REQUIRED ACTION:
Transcribe the listing exactly, skipping every picture.

DATA SUPPLIED:
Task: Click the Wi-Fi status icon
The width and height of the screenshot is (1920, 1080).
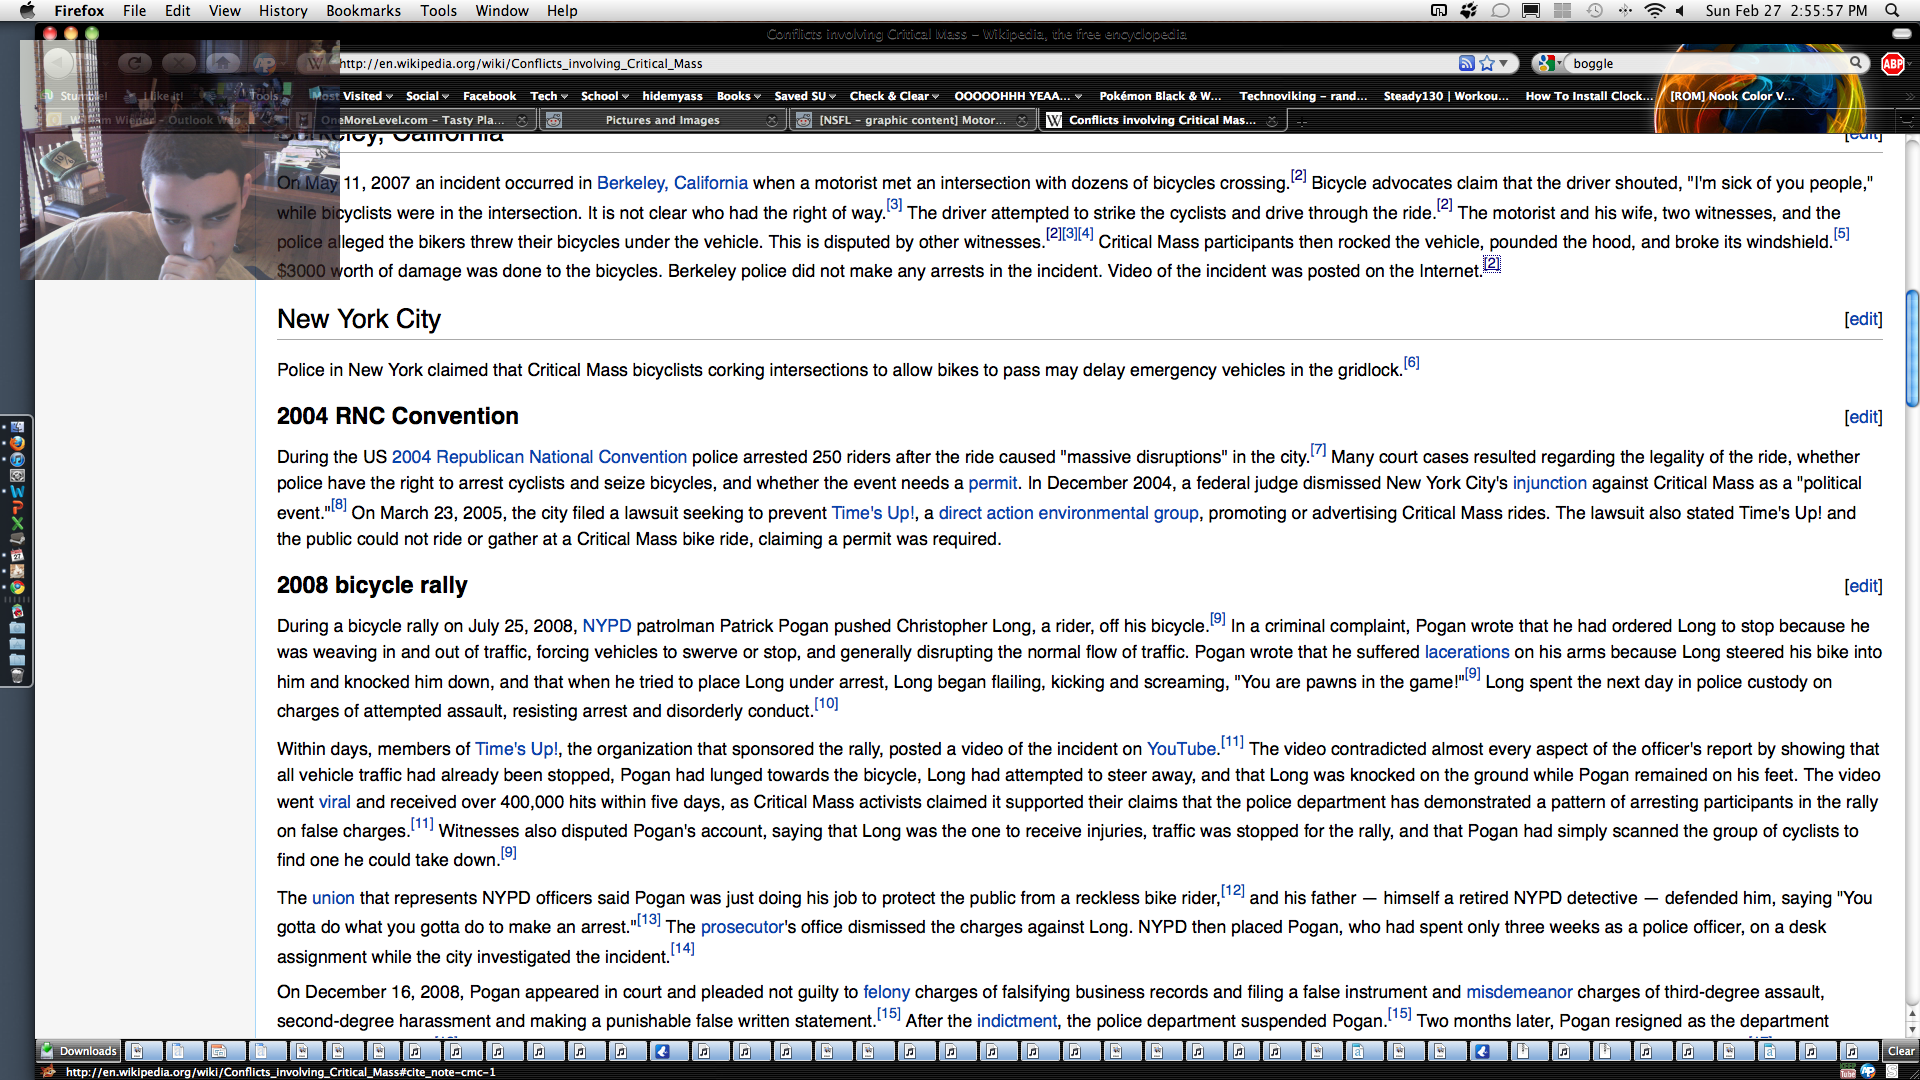Action: [1655, 11]
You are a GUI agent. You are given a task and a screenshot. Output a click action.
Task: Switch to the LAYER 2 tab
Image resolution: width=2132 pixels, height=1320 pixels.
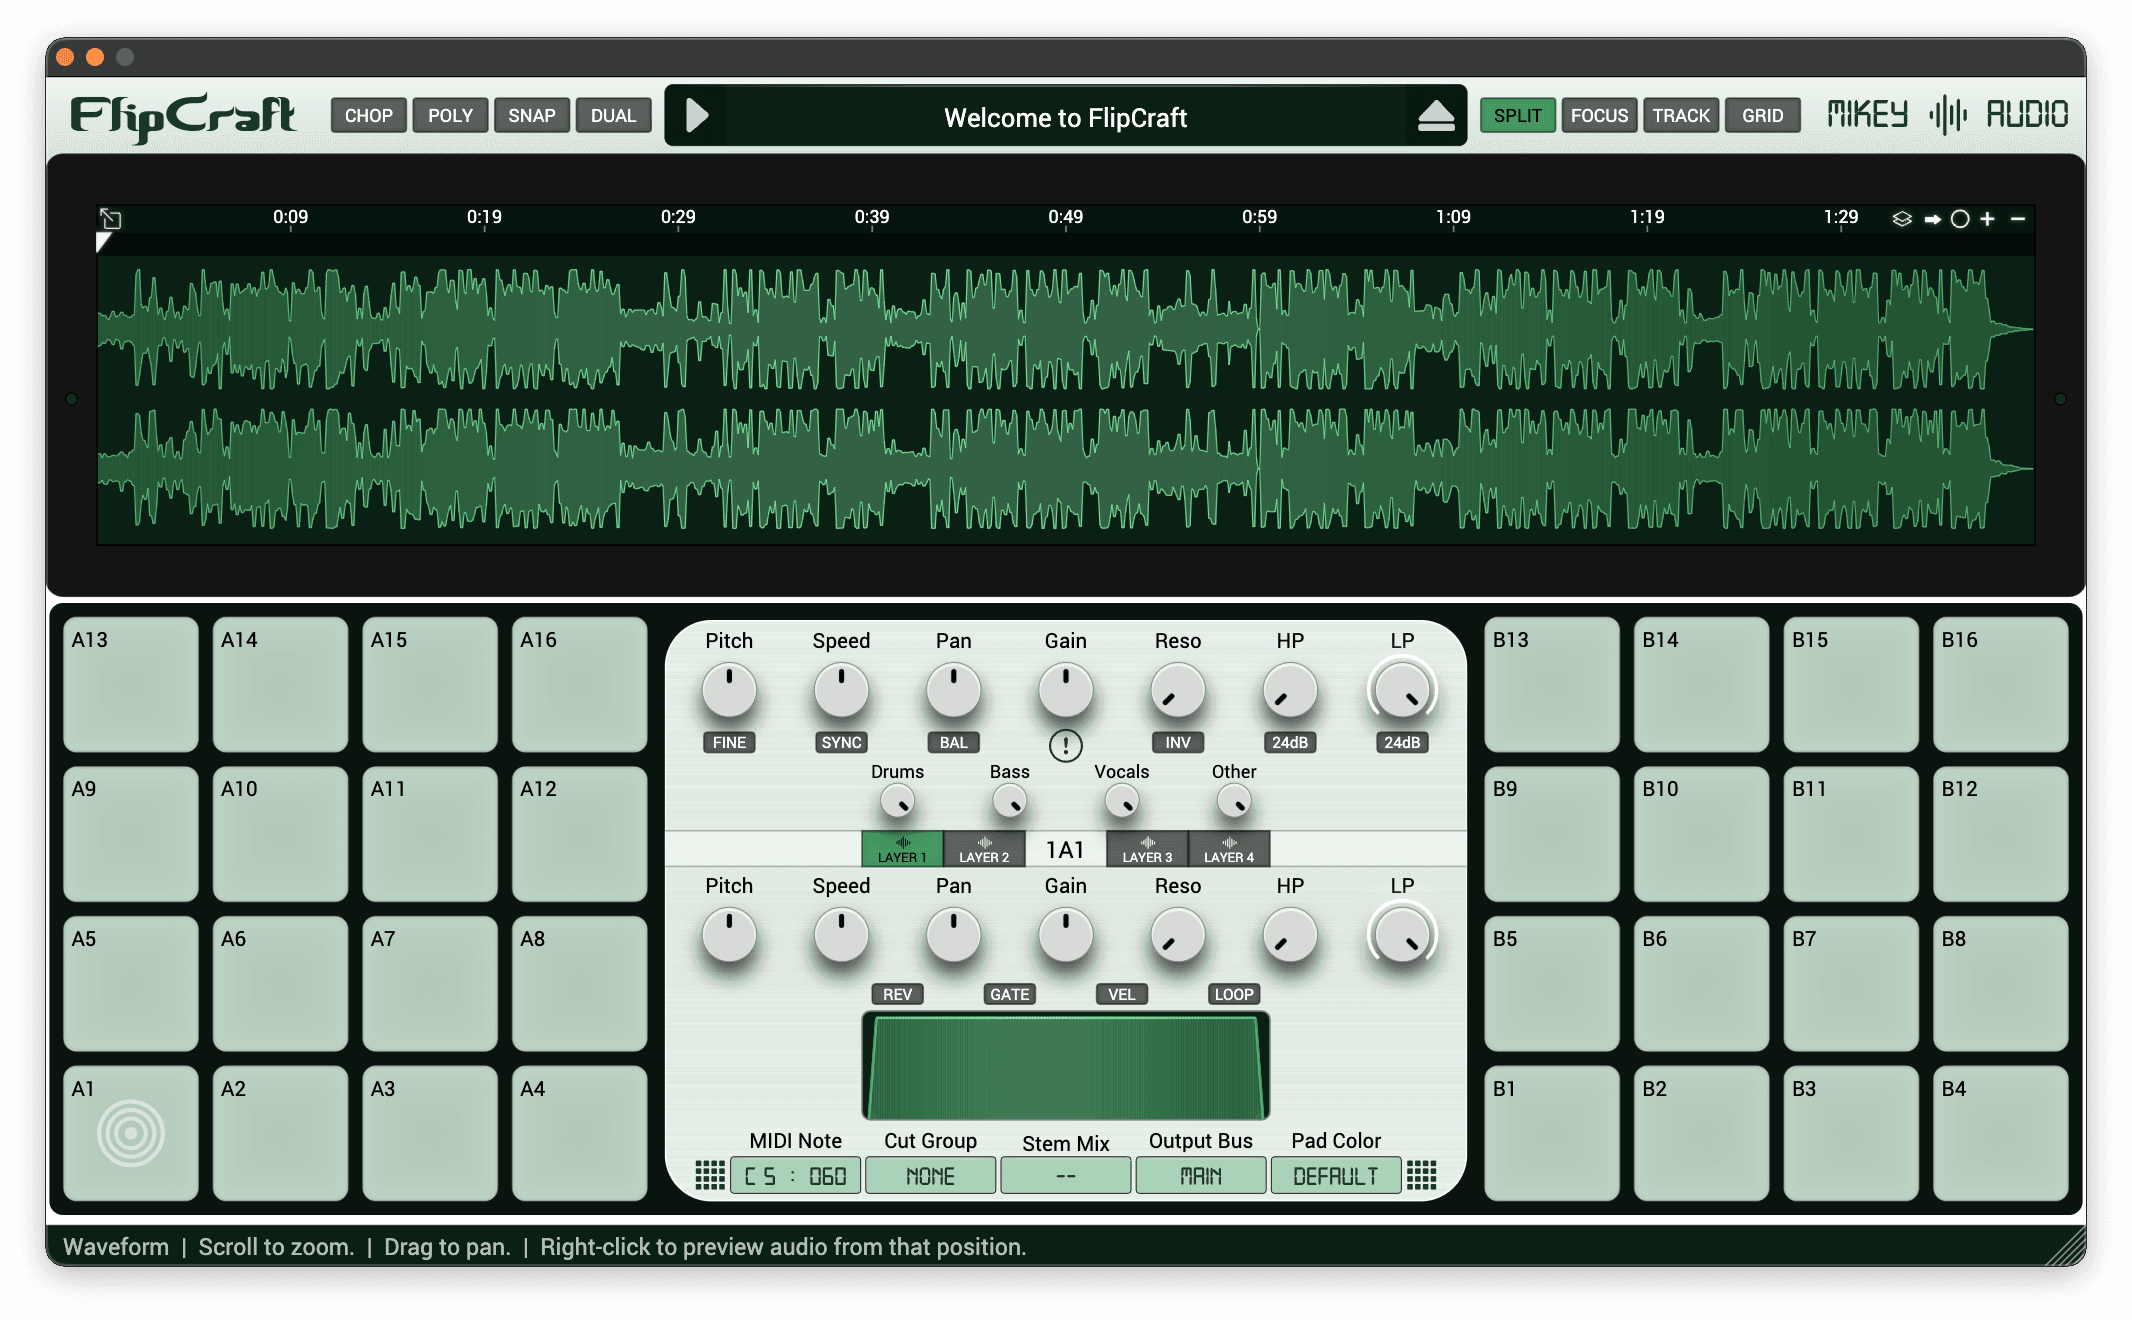pos(984,849)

TASK SOLUTION:
Task: Click the Wi-Fi status icon
The width and height of the screenshot is (1920, 1080).
Action: [1655, 11]
You are a GUI agent. You are given a task and a screenshot. Output a click action.
Task: Switch to the LAYER 2 tab
Image resolution: width=2132 pixels, height=1320 pixels.
pos(984,849)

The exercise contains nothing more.